**Отрывок для чтения**
<<<<
С этими словами управляющий непринужденно предложил мне рюмочку, но я не мог легко поднять ее. Рюмочка была такая маленькая, что могла бы поместиться в одной пригоршни, но в ней таился такой неизмеримо большой вес.

За этим столом, где Ким Си У обращался ко мне как к взрослому, я испытывал чувство высокого долга, побудившего меня вести себя, как взрослые, во имя Родины и нации.

Он выделил мне одну комнату, которой он пользовался как спальней и личной библиотечкой. Он говорил мне голосом, не допускающим никаких возражений: уже был разговор с начальником училища, так что не думай столоваться в общежитии, оставайся в моем доме. Он напомнил еще, что перед смертью мой отец написал ему письмо с просьбой позаботиться обо мне и что он обязан только выполнить его просьбу.

И в Фусуне, и в Хуадяне друзья моего отца проявляли всю свою искренность по отношению ко мне. Так относясь ко мне, они, видимо, и старались выполнять свой долг перед моим отцом. Тогда их такая искренность и такое чувство долга заставляли меня думать о многом. В них таилось заветное чаяние и пожелания представителей отцовского поколения, чтобы новое поколение выполняло достойно свою долю во имя независимости страны, гражданский свой долг. Их ожидания заставляли меня, сына Кореи, представителя нового поколения, испытывать чувство высокой ответственности перед Родиной. И я твердо решил тогда свято хранить в своем сердце завет отца, прилежно учиться и пройти военную подготовку так, чтобы оправдать ожидания народных масс.

Со следующего дня у меня началась новая жизнь в военном училище. Чвэ Дон О провел меня в класс. Увидев меня, курсанты диву дались: откуда взялась такая малютка-боец за независимость! Они, видимо, думали, что я, боец-подросток, бывший на побегушках в какой-то роте, скатился вот к ним.

Среди курсантов, – а их тут было более 40 человек, – не было ни одного такого малолетка, как я. Большинство их – юноши лет 20. Среди них был и женатый с черными усами, уже имеющий детей. Все они доводились мне старшими братьями или даже дядями. Когда начальник училища представил меня, все дружно зааплодировали.

По распоряжению преподавателя я занял место в первом ряду у окна. Рядом со мною сидел курсант по имени Пак Чха Сок из 1-й роты. Каждый раз, когда начиналось занятие, он стал коротко наушничать мне на биографии преподавателей и на их кажущиеся ему отличительные стороны из их личных характеров.
>>>>
**Задание 1**
Перепишите из отрывка о военном училище без изменений фрагмент от слов «С этими словами» до слов «выполнить его просьбу.» включительно.
Отрывок и записи взяты из разных источников.

Строки из набора данных:
<<<<
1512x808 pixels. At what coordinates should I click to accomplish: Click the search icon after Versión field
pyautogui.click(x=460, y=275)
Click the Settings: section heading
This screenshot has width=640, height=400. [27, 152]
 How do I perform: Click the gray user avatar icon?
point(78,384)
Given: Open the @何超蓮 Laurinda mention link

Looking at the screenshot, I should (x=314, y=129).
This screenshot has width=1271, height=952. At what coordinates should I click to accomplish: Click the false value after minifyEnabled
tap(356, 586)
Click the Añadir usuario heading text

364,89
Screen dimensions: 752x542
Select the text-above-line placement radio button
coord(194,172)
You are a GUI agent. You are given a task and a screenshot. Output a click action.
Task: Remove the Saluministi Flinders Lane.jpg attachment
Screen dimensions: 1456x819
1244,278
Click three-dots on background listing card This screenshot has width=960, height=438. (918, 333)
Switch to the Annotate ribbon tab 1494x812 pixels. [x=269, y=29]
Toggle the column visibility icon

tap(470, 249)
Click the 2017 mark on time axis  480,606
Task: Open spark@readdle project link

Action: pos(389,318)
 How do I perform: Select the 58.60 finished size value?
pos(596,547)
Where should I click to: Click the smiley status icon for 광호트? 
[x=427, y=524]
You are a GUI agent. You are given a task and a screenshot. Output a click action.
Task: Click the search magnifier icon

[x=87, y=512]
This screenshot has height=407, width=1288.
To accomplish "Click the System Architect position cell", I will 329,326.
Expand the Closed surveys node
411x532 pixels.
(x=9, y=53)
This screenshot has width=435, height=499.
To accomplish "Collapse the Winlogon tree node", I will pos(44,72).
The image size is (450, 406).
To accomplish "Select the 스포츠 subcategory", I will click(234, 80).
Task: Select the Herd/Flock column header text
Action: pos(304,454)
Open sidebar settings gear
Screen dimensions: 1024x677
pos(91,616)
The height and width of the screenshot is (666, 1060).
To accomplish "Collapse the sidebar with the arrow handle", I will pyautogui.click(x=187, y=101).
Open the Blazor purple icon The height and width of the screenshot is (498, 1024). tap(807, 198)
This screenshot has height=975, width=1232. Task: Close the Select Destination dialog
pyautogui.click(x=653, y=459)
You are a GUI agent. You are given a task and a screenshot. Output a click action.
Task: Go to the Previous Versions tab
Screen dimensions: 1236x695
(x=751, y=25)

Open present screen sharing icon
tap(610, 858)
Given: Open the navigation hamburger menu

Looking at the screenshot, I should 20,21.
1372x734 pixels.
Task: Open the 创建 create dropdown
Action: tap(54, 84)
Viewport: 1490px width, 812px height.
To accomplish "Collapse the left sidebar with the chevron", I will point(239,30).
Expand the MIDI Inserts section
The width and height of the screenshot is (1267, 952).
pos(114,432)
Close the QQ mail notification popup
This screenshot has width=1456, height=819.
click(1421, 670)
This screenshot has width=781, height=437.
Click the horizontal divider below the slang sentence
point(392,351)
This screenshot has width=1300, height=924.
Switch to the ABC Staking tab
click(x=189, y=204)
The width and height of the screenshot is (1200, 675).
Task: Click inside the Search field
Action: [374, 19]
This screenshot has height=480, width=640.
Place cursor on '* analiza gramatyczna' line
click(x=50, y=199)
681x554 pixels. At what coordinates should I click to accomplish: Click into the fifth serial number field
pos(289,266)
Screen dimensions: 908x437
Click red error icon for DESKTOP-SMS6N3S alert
>>>>
**Задание 2**
Сколько строк в записях содержат строку «point»? Укажите только число.

**Результат 1**
С этими словами управляющий непринужденно предложил мне рюмочку, но я не мог легко поднять ее. Рюмочка была такая маленькая, что могла бы поместиться в одной пригоршни, но в ней таился такой неизмеримо большой вес.

За этим столом, где Ким Си У обращался ко мне как к взрослому, я испытывал чувство высокого долга, побудившего меня вести себя, как взрослые, во имя Родины и нации.

Он выделил мне одну комнату, которой он пользовался как спальней и личной библиотечкой. Он говорил мне голосом, не допускающим никаких возражений: уже был разговор с начальником училища, так что не думай столоваться в общежитии, оставайся в моем доме. Он напомнил еще, что перед смертью мой отец написал ему письмо с просьбой позаботиться обо мне и что он обязан только выполнить его просьбу.

**Результат 2**
3